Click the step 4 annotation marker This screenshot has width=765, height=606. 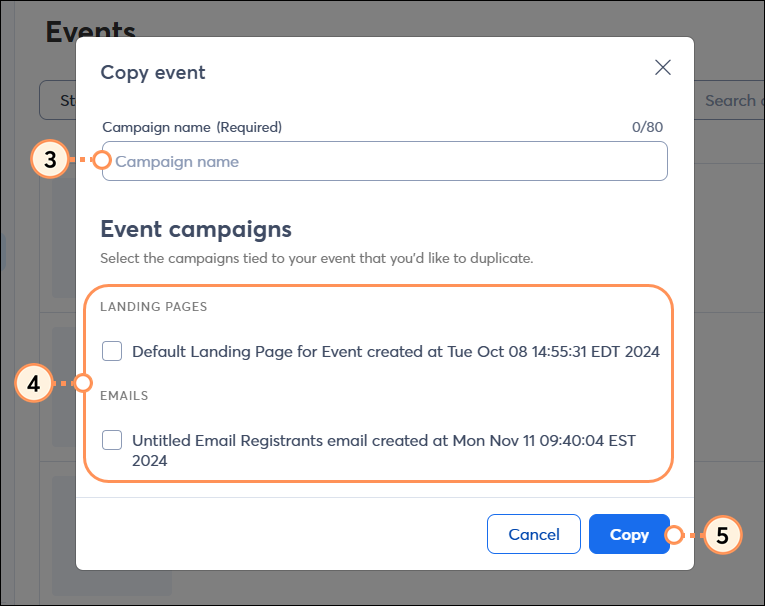(34, 384)
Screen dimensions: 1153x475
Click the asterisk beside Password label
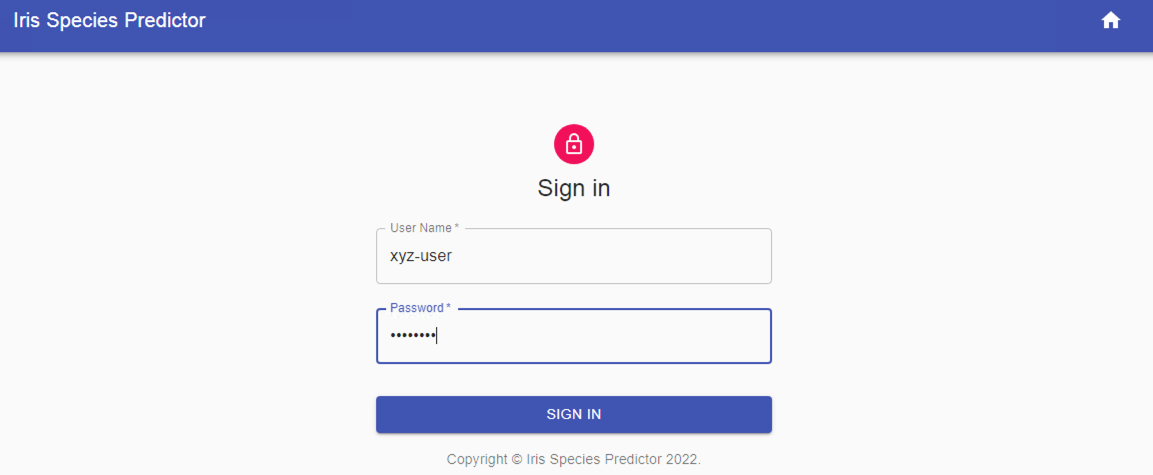click(x=448, y=308)
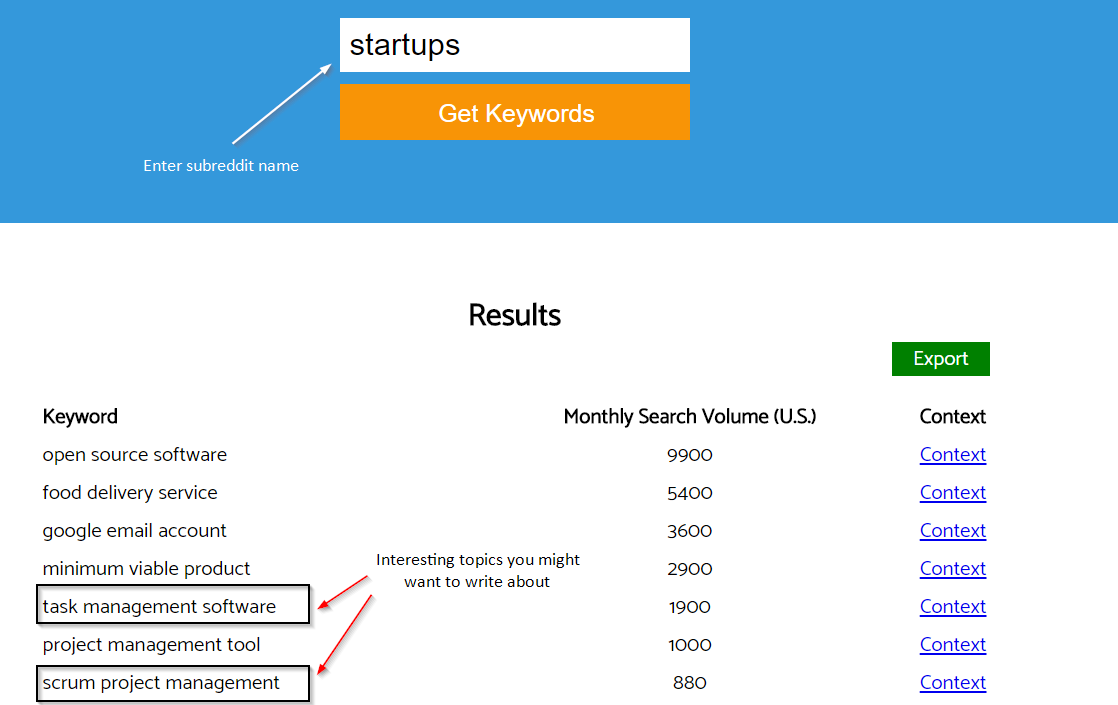Select the keyword google email account
This screenshot has width=1118, height=705.
(x=134, y=530)
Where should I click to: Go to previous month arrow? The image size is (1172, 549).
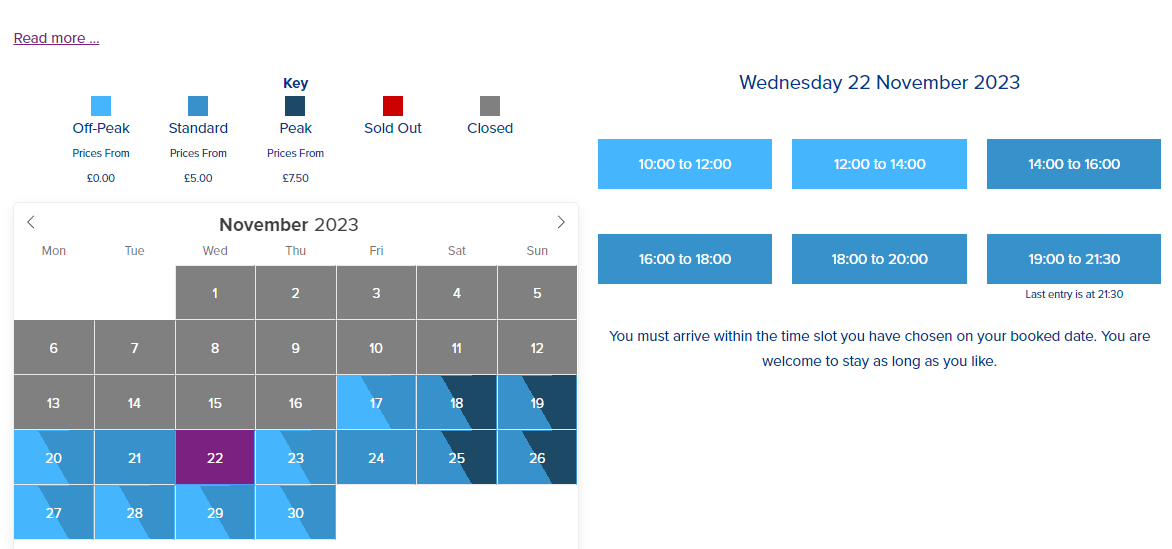coord(31,222)
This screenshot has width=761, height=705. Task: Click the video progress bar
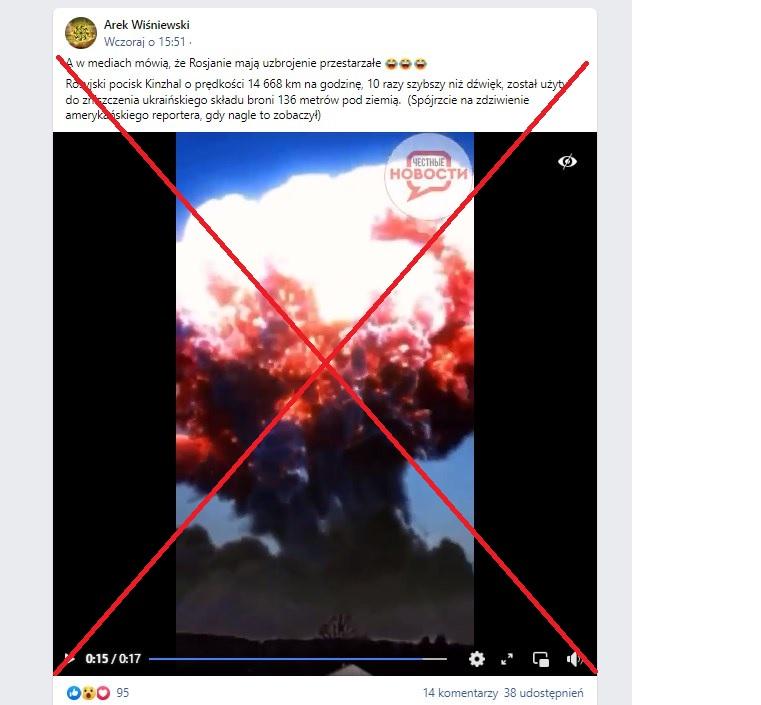298,659
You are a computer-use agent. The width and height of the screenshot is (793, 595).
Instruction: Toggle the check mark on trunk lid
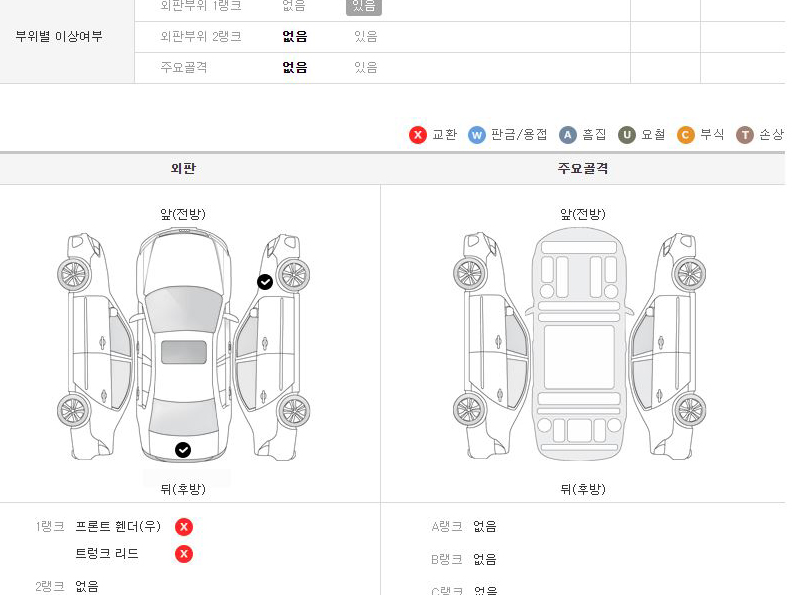click(183, 450)
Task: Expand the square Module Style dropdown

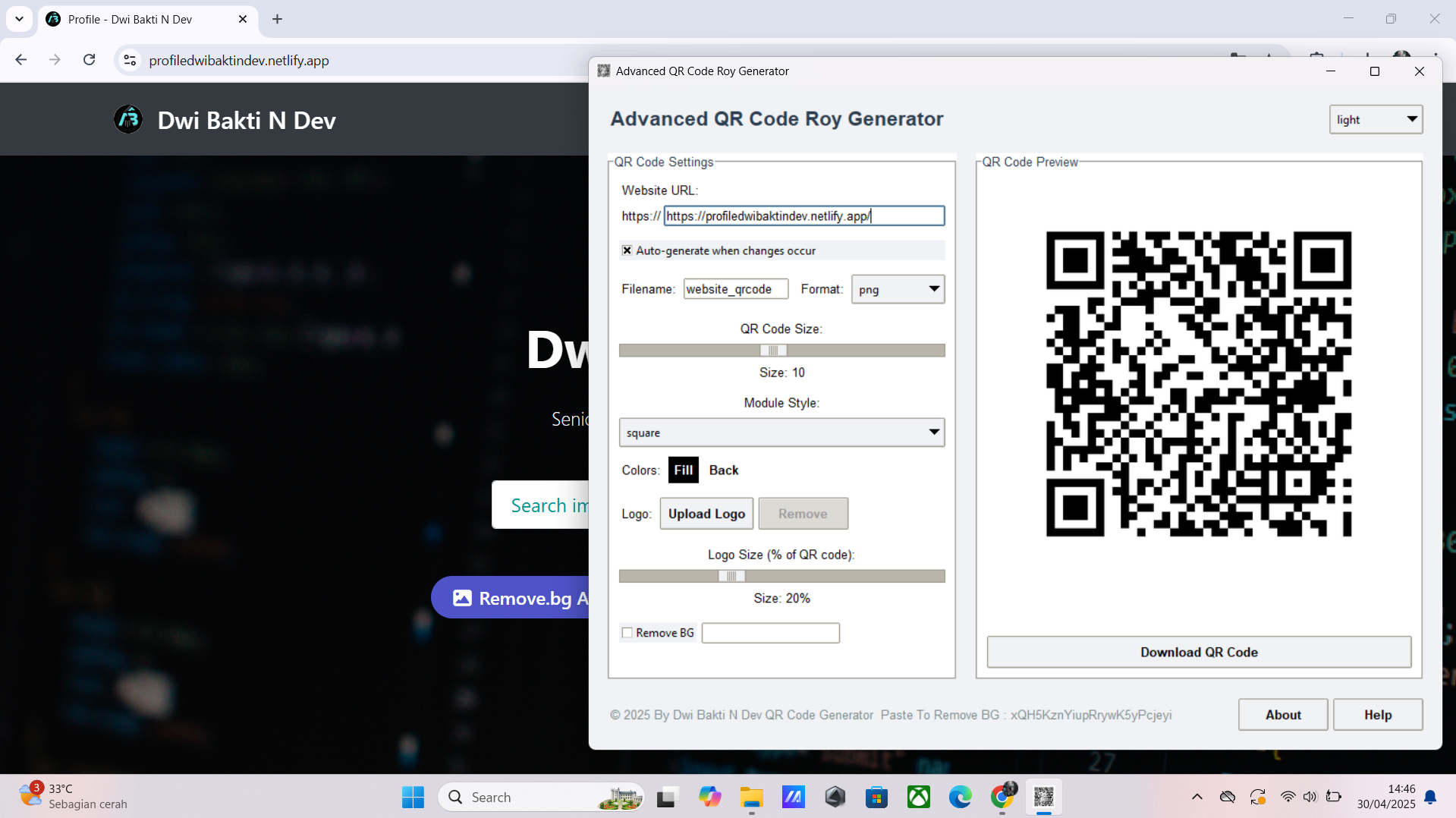Action: coord(781,433)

────────

Problem statement
Rewrite the material from the line containing "Where should I" through the end, swapping "screenshot" for "screen capture" and keeping everything else the same. Give only those lines, and leave the pictures out.

Correct result
Where should I click to: Go to previous month arrow? The image size is (1172, 549).
coord(31,222)
This screen capture has width=761, height=705. Task: Click the video progress bar
298,659
You are a computer-use agent. The width and height of the screen capture is (793, 595).
Instruction: Toggle the check mark on trunk lid
click(183, 450)
Task: Expand the square Module Style dropdown

Action: coord(781,433)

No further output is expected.